The slow-moving wheels of the bureaucracy also explain why it will take more than a year to fill those currently vacant top leadership positions at OSHA -- if indeed all are to be filled.

No signs of life on OSHA's website. As of March 13, the homepage appeared unchanged since the inauguration.

The last news release was posted January 16, four days before the inauguration -- "OSHA, National Safety Council, Road to Zero Coalition join initiative to prevent fatal workplace motor vehicle incidents." This seems standard operating procedure during presidential transitions, particularly for smaller agencies. The last news posted on the Mine Safety and Health Administration website is also from January 16. The Environmental Protection Agency is another story. EPA has posted more than 100 news releases since January 20. It only took ten days for Lee M. Zeldin to be sworn in as EPA administrator.

18 OSHA publications destroyed. Based on an internal February 7 email obtained by the newsletter Popular Information, "the purge appears to be part of the Trump administration's effort to terminate any activities associated with 'diversity, equity, inclusion, and accessibility,' or DEIA, reported Popular Information. The email advises OSHA staff that "[i]f you have wallet cards that include language, or can be interpreted, on DEIA or gender ideology, please dispose of them as well."

Popular Information obtained archived versions of most of the deleted publications. Almost all are not associated with DEIA topics but include a DEIA-related keyword used in a completely different context. That's apparently how "Safety and Health Programs - Construction" and "Small Entity Compliance for the Respiratory Protection Standard" ended up on the list.

Despite early post-inauguration headlines such as "Republican Pressure to Disband OSHA Rises Amid Sweeping Trump Orders," Time magazine reporting "the Occupational Safety and Health Administration (OSHA) may be next on the chopping block" and an Arizona congressman proposing an 18-word bill called the "Nullify Occupational Safety and Health Act" or "NOSHA," (which has zero cosponsors) OSHA is not headed to Musk's wood chipper.

Still, OSHA will be shrunk, contracted, downsized with fewer inspections, fewer citations, staff shortages, significant vacancies, and no realistic timetable for new regs, according to many Washington OSHA insiders. But it won't be abolished.

First, that takes an act of Congress. Both houses of Congress would have to give approval, and that won't happen. Why? Workplace safety and health is a sacred cow, not up there with the environment but still occupying the moral high ground. Throw OSHA in the wood chipper and many companies will invest less in safety and health, leading to more injuries and fatalities. No lawmaker or administration wants that blood on their hands.

Workplace safety and health is also a political card to play. The New Yorker reported: "Dismantling the Department of Labor would be an audacious undertaking for a President who owes his second term, in no small part, to the support of working-class voters."

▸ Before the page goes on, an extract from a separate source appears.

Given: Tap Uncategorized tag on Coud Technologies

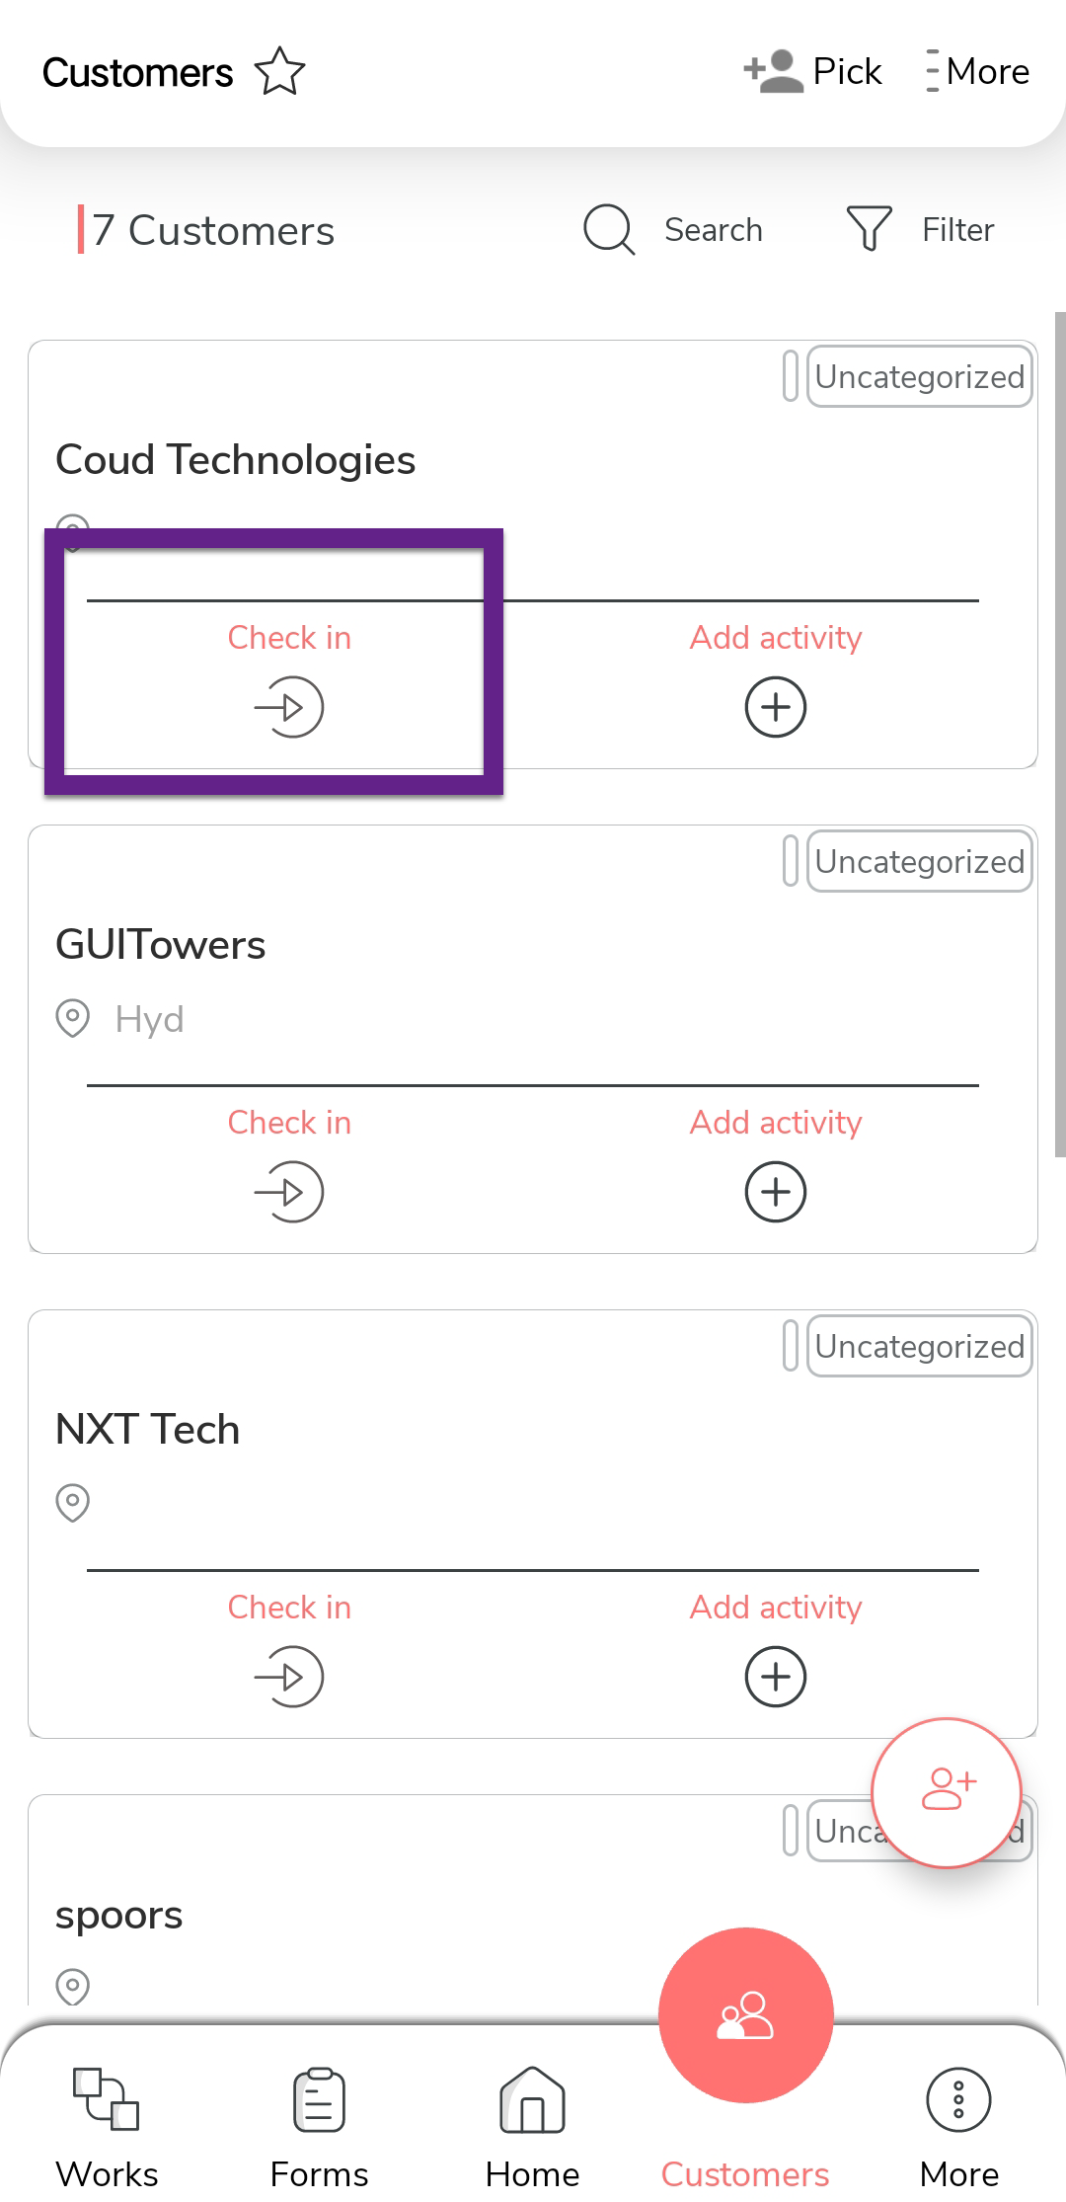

OSHA will carry on investigating serious injuries and fatalities, targeting enforcement on high-hazard industries, responding to whistleblower complaints, perhaps pumping up Voluntary Protection Programs (VPP) as it did during George Bush's two terms in office, and emphasizing education and outreach and voluntary compliance. It might have one arm tied behind its back, but OSHA's committed compliance officers and mission-driven careerists will manage the best they can.